Hikmet Çetinkaya

Ya Kürt olsaydım...

21 Haziran 2018 Perşembe

12 Eylül’de darbeye “evet” demişsin, bugün darbeye “hayır” diyorsun.
Tamam tekamüldür ama “evet” için hiçbir utancını, özeleştirini görmedik.
Bugün darbeci FETÖ örgütüyle mücadele kapsamında birlerce asker, polis, memur, öğretmen, bürokrat, vali, kaymakam, elçi, din adamı, akademisyen görevden alınıyor, işten atılıyor, kimi hapse giriyorsa...
Bu arada darbelere alkış tutanlar, 12 Eylül’ün polis şeflerinden, 28 Şubat’ta partisini terk eden biri dahi bugün “darbeye karşı demokrasi kahramanı” olarak caka satıyor.
Umur Talu’nun deyişiyle dün “sayın Cemaat” bugün “hayın FETÖ” olanlarda çekirdek kadronun “darbeci tutarlılığı” var.
12 Eylül’ün darbeci başı Kenan Evren, FETÖ’cülerle nasıl pazarlık yapmıştı, bilmeyenlere anımsatalım.
Darbeci başıyla FETÖ’cüler 12 Eylül Anayasası için anlaşmaya varmıştı.
Pazarlığın içinde TSK’deki FETÖ’cülere dokunulmayacak, karşılığında FETÖ’cüler “evet” oyu vereceklerdi.
Öyle yaptılar...
Darbeye karşı demokrasi diye ortalıkta dolaşanların çoğunluğu her düzenin adamıydı...

***

Geçmişe yolculuk yapmanın tam sırası...
Önümüzde Cumhurbaşkanlığı ve milletvekili seçimleri var.

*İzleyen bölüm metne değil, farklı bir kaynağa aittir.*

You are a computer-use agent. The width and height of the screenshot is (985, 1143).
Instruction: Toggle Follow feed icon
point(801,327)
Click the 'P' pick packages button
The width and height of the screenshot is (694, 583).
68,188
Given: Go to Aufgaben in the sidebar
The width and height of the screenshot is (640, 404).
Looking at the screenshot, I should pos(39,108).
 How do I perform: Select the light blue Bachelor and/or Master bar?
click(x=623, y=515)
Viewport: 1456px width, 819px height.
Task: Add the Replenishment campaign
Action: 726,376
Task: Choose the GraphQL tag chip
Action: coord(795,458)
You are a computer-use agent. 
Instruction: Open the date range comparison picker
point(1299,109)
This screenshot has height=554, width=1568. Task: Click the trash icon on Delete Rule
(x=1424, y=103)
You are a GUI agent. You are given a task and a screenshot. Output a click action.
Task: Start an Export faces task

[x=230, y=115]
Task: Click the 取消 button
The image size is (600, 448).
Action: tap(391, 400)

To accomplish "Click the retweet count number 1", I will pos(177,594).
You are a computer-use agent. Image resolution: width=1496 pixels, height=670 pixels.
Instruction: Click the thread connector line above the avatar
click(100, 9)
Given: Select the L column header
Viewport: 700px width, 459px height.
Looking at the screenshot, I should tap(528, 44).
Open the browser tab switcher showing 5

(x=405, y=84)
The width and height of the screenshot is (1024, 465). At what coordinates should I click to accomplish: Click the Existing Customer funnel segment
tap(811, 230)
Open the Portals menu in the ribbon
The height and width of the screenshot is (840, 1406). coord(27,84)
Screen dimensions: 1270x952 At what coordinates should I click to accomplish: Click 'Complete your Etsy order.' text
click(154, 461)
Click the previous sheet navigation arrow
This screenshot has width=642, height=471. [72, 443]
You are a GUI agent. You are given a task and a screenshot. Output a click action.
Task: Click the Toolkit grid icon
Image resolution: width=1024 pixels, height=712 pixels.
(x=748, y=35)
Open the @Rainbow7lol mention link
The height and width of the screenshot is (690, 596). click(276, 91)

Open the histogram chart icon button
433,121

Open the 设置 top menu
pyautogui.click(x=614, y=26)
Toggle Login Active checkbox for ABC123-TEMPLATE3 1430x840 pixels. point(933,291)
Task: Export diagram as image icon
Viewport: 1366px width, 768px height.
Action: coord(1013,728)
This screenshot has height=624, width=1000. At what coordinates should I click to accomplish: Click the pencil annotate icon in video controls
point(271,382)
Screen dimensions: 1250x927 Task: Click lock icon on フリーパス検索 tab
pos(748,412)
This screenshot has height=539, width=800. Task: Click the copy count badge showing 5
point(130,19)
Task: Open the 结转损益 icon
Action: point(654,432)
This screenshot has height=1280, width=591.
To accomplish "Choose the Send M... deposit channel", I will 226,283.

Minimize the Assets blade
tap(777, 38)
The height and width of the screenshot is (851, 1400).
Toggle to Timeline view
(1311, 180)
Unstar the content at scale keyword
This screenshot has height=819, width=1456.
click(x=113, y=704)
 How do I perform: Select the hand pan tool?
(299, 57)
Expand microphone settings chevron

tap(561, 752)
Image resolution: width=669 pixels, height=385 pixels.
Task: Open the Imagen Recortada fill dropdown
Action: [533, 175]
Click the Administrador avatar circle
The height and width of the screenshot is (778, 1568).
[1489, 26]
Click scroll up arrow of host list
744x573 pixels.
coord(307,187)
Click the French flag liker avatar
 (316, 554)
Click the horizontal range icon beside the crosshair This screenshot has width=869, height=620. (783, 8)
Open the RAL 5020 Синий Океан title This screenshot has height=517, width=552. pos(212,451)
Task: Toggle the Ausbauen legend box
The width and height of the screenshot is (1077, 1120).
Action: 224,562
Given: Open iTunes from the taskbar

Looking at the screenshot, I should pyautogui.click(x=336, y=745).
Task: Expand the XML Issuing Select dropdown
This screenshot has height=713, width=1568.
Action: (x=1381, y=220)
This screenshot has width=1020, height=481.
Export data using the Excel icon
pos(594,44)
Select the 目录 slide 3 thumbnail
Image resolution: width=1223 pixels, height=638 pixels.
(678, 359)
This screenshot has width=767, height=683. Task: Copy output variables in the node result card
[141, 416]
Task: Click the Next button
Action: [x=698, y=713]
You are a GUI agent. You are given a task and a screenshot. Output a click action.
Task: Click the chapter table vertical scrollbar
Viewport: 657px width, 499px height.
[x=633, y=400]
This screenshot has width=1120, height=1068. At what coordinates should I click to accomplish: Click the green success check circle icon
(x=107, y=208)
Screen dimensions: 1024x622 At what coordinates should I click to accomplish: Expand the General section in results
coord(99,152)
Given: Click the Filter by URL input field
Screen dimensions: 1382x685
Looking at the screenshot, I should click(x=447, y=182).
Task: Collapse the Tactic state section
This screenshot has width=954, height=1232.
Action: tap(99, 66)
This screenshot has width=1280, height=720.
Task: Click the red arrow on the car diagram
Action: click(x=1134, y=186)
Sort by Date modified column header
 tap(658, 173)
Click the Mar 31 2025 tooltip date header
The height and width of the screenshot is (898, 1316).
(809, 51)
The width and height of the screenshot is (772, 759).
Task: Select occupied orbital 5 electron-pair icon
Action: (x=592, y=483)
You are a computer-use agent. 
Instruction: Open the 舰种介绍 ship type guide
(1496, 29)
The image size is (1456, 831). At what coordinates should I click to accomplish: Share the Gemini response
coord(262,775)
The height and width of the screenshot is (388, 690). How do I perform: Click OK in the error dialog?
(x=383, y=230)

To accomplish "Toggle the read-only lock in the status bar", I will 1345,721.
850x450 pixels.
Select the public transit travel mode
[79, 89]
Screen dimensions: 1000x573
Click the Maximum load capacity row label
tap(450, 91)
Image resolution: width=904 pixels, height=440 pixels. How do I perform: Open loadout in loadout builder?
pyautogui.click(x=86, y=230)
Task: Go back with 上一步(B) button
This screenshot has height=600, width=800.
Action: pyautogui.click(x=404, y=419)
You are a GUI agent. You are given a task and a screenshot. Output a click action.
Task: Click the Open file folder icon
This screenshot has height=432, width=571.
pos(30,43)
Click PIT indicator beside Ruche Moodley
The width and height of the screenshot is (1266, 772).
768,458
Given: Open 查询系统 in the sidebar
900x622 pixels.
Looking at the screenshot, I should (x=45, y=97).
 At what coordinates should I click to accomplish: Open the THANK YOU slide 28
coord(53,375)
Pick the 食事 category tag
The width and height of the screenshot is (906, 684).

Meydanlar demokrasi ve özgürlük sesleriyle çınlıyor.
Bir zamanlar ülkenin en büyük demokratlarından Turgut Özal, nihayetinde 12 Eylül askeri darbesi memuru, bakanı değil miydi?
Rahmetli olan oldu...
Ama hayatta kalanlara ne oldu?
Öyle ya FETÖ zanlılarının eşlerinin pasaportları iptal edildi.
Kanun Hükmünde Kararnameler çıkaran, zanlı kelimesi bir yana, suçun şahsiliğini de dert etmeyen bugünkü demokrasi, mesela 12 Eylül bakiyeleri için de karar alabilir mi?
Şili’de Allende’ye karşı çıkanlar da darbeciydi, yapılan da darbeydi.
Latin cuntacılar vardı bunun arkasında...
Endonezya’da 1 milyon kişiyi komünist diye paramiliter çetelerle kesenler de faşist ve darbeciydi.
Portekiz, Yunanistan, İspanya, Arjantin’de faşizan güçlerin elleri kanlıydı, masum insanları gözünü kırpmadan öldürmüşlerdi.

***

İlhan Selçuk’un 1991 yılında yazdığı bir yazısını okuyorum.
İlhan Selçuk soruyor:
“Ya Kürt olsaydım, ne yapardım?”
1991 yılında, Anadolu’da Kürt’ün yüreğini incitecek laftan sakınmalıyız.
Kimi zaman insan bilmeden bu işi yapar, bir söz, bir bakış, bir deyim, bir tutum, bilinç dışına taşmış bir eğilim, yaralı bir yüreği büsbütün dağlar.
Kendisini feleğin çarkından geçmiş sanan politikacıya bu sorun belki romantik gelebilir; siyasette duyguya yer olmadığı söylenir; insancıllığa bıyık altından gülünür.”
Anadolu’da köyde, kasabada, kentte, mahallede, kapı komşu, yan yana, iç içe yaşayan Türk ve Kürt arasına her gün taş üstüne taş koyarak duvar örmeye çabalayanlar var; bu işi yurtseverlik uğruna yaptıklarını söylüyorlar.
Çok yanlış!
Anadolu’yu yurt belleyen insanların benliklerine düşmanlık tohumlarını serpmek emperyalizmin oyununa gelmek demektir.
Bunun için herkes lafını söylerken dokuz kez yutkunmalı, düşünmeli düşüncesini tartmalı.  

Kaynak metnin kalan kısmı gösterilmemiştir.